- STATED GOAL: Can you give back every one of the records below, reproducing each line character for character?

[START MATERIAL]

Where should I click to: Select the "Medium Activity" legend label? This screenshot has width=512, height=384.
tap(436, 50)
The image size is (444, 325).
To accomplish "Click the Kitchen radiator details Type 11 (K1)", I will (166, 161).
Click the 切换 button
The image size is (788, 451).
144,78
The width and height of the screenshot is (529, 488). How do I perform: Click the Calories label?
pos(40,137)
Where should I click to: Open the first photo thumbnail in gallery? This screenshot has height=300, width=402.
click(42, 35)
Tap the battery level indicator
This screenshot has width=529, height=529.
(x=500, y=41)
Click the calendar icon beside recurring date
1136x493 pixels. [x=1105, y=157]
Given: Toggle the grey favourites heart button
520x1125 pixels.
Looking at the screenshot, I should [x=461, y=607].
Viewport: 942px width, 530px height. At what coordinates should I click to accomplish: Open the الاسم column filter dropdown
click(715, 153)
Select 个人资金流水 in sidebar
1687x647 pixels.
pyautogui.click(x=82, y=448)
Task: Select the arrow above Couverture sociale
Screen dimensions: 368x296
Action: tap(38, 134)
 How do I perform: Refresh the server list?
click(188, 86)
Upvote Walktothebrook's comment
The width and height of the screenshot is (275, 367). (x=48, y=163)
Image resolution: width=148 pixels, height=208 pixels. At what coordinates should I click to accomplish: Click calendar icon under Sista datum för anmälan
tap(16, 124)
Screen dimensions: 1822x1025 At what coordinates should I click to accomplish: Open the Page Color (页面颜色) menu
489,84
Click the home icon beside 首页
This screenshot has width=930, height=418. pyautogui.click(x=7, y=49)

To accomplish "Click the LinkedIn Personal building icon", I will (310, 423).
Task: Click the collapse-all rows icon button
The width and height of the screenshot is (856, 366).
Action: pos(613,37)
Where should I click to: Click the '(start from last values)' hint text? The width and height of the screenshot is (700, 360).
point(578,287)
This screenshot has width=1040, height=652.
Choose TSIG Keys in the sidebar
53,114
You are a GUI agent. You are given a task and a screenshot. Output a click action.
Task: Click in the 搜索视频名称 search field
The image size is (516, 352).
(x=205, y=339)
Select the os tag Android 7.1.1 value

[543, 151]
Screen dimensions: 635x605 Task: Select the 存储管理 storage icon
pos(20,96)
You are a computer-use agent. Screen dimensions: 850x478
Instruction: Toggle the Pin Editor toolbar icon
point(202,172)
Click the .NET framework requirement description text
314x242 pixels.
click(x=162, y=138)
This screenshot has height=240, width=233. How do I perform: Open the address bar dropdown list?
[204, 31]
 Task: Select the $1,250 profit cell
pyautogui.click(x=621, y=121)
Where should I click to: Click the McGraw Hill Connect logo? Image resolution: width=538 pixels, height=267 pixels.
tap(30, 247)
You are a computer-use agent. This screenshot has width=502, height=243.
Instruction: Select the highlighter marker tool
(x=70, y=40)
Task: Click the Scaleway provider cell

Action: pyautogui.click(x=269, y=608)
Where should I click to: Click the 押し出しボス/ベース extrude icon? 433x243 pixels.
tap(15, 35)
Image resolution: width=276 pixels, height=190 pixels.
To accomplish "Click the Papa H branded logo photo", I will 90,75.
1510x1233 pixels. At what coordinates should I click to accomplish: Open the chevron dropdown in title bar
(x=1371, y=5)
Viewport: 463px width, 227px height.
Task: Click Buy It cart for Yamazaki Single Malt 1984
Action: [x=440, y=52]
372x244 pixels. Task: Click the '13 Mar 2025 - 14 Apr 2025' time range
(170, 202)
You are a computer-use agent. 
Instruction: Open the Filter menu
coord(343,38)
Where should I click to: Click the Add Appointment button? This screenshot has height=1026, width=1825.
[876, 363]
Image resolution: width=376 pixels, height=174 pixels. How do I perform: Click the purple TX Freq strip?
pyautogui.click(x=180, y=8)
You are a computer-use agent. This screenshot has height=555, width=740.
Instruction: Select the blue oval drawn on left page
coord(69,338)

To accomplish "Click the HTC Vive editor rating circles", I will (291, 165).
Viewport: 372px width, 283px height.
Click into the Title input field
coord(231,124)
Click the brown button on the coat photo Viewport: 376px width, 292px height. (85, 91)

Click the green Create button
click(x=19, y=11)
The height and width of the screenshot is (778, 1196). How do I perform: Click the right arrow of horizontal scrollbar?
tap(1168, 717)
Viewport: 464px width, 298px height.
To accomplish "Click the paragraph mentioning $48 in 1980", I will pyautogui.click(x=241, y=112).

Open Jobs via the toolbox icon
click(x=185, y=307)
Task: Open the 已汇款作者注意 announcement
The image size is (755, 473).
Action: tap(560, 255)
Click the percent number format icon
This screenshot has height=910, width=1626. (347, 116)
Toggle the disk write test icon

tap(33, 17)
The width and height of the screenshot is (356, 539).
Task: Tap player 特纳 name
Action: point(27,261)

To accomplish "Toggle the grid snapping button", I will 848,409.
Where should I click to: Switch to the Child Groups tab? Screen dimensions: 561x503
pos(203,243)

[END MATERIAL]

- EXERCISE RESULT:
Where should I click to: Select the "Medium Activity" legend label? This screenshot has width=512, height=384.
tap(436, 50)
The image size is (444, 325).
To accomplish "Click the Kitchen radiator details Type 11 (K1)", I will (166, 161).
Click the 切换 button
The image size is (788, 451).
144,78
The width and height of the screenshot is (529, 488). How do I perform: Click the Calories label?
pos(40,137)
Where should I click to: Open the first photo thumbnail in gallery? This screenshot has height=300, width=402.
click(42, 35)
Tap the battery level indicator
This screenshot has width=529, height=529.
(x=500, y=41)
Click the calendar icon beside recurring date
1136x493 pixels. [x=1105, y=157]
Given: Toggle the grey favourites heart button
520x1125 pixels.
Looking at the screenshot, I should [x=461, y=607].
Viewport: 942px width, 530px height. At what coordinates should I click to accomplish: Open the الاسم column filter dropdown
click(715, 153)
Select 个人资金流水 in sidebar
1687x647 pixels.
pyautogui.click(x=82, y=448)
Task: Select the arrow above Couverture sociale
Screen dimensions: 368x296
Action: tap(38, 134)
 How do I perform: Refresh the server list?
click(188, 86)
Upvote Walktothebrook's comment
The width and height of the screenshot is (275, 367). (x=48, y=163)
Image resolution: width=148 pixels, height=208 pixels. At what coordinates should I click to accomplish: Click calendar icon under Sista datum för anmälan
tap(16, 124)
Screen dimensions: 1822x1025 At what coordinates should I click to accomplish: Open the Page Color (页面颜色) menu
489,84
Click the home icon beside 首页
This screenshot has width=930, height=418. pyautogui.click(x=7, y=49)

To accomplish "Click the LinkedIn Personal building icon", I will (310, 423).
Task: Click the collapse-all rows icon button
The width and height of the screenshot is (856, 366).
Action: pos(613,37)
Where should I click to: Click the '(start from last values)' hint text? The width and height of the screenshot is (700, 360).
point(578,287)
This screenshot has width=1040, height=652.
Choose TSIG Keys in the sidebar
53,114
You are a GUI agent. You are given a task and a screenshot. Output a click action.
Task: Click in the 搜索视频名称 search field
The image size is (516, 352).
(x=205, y=339)
Select the os tag Android 7.1.1 value

[543, 151]
Screen dimensions: 635x605 Task: Select the 存储管理 storage icon
pos(20,96)
You are a computer-use agent. Screen dimensions: 850x478
Instruction: Toggle the Pin Editor toolbar icon
point(202,172)
Click the .NET framework requirement description text
314x242 pixels.
click(x=162, y=138)
This screenshot has height=240, width=233. How do I perform: Open the address bar dropdown list?
[204, 31]
 Task: Select the $1,250 profit cell
pyautogui.click(x=621, y=121)
Where should I click to: Click the McGraw Hill Connect logo? Image resolution: width=538 pixels, height=267 pixels.
tap(30, 247)
You are a computer-use agent. This screenshot has width=502, height=243.
Instruction: Select the highlighter marker tool
(x=70, y=40)
Task: Click the Scaleway provider cell

Action: pyautogui.click(x=269, y=608)
Where should I click to: Click the 押し出しボス/ベース extrude icon? 433x243 pixels.
tap(15, 35)
Image resolution: width=276 pixels, height=190 pixels.
To accomplish "Click the Papa H branded logo photo", I will 90,75.
1510x1233 pixels. At what coordinates should I click to accomplish: Open the chevron dropdown in title bar
(x=1371, y=5)
Viewport: 463px width, 227px height.
Task: Click Buy It cart for Yamazaki Single Malt 1984
Action: [x=440, y=52]
372x244 pixels. Task: Click the '13 Mar 2025 - 14 Apr 2025' time range
(170, 202)
You are a computer-use agent. 
Instruction: Open the Filter menu
coord(343,38)
Where should I click to: Click the Add Appointment button? This screenshot has height=1026, width=1825.
[876, 363]
Image resolution: width=376 pixels, height=174 pixels. How do I perform: Click the purple TX Freq strip?
pyautogui.click(x=180, y=8)
You are a computer-use agent. This screenshot has height=555, width=740.
Instruction: Select the blue oval drawn on left page
coord(69,338)

To accomplish "Click the HTC Vive editor rating circles", I will (291, 165).
Viewport: 372px width, 283px height.
Click into the Title input field
coord(231,124)
Click the brown button on the coat photo Viewport: 376px width, 292px height. (85, 91)

Click the green Create button
click(x=19, y=11)
The height and width of the screenshot is (778, 1196). How do I perform: Click the right arrow of horizontal scrollbar?
tap(1168, 717)
Viewport: 464px width, 298px height.
To accomplish "Click the paragraph mentioning $48 in 1980", I will pyautogui.click(x=241, y=112).

Open Jobs via the toolbox icon
click(x=185, y=307)
Task: Open the 已汇款作者注意 announcement
The image size is (755, 473).
Action: tap(560, 255)
Click the percent number format icon
This screenshot has height=910, width=1626. (347, 116)
Toggle the disk write test icon

tap(33, 17)
The width and height of the screenshot is (356, 539).
Task: Tap player 特纳 name
Action: point(27,261)

To accomplish "Toggle the grid snapping button", I will 848,409.
Where should I click to: Switch to the Child Groups tab? Screen dimensions: 561x503
pos(203,243)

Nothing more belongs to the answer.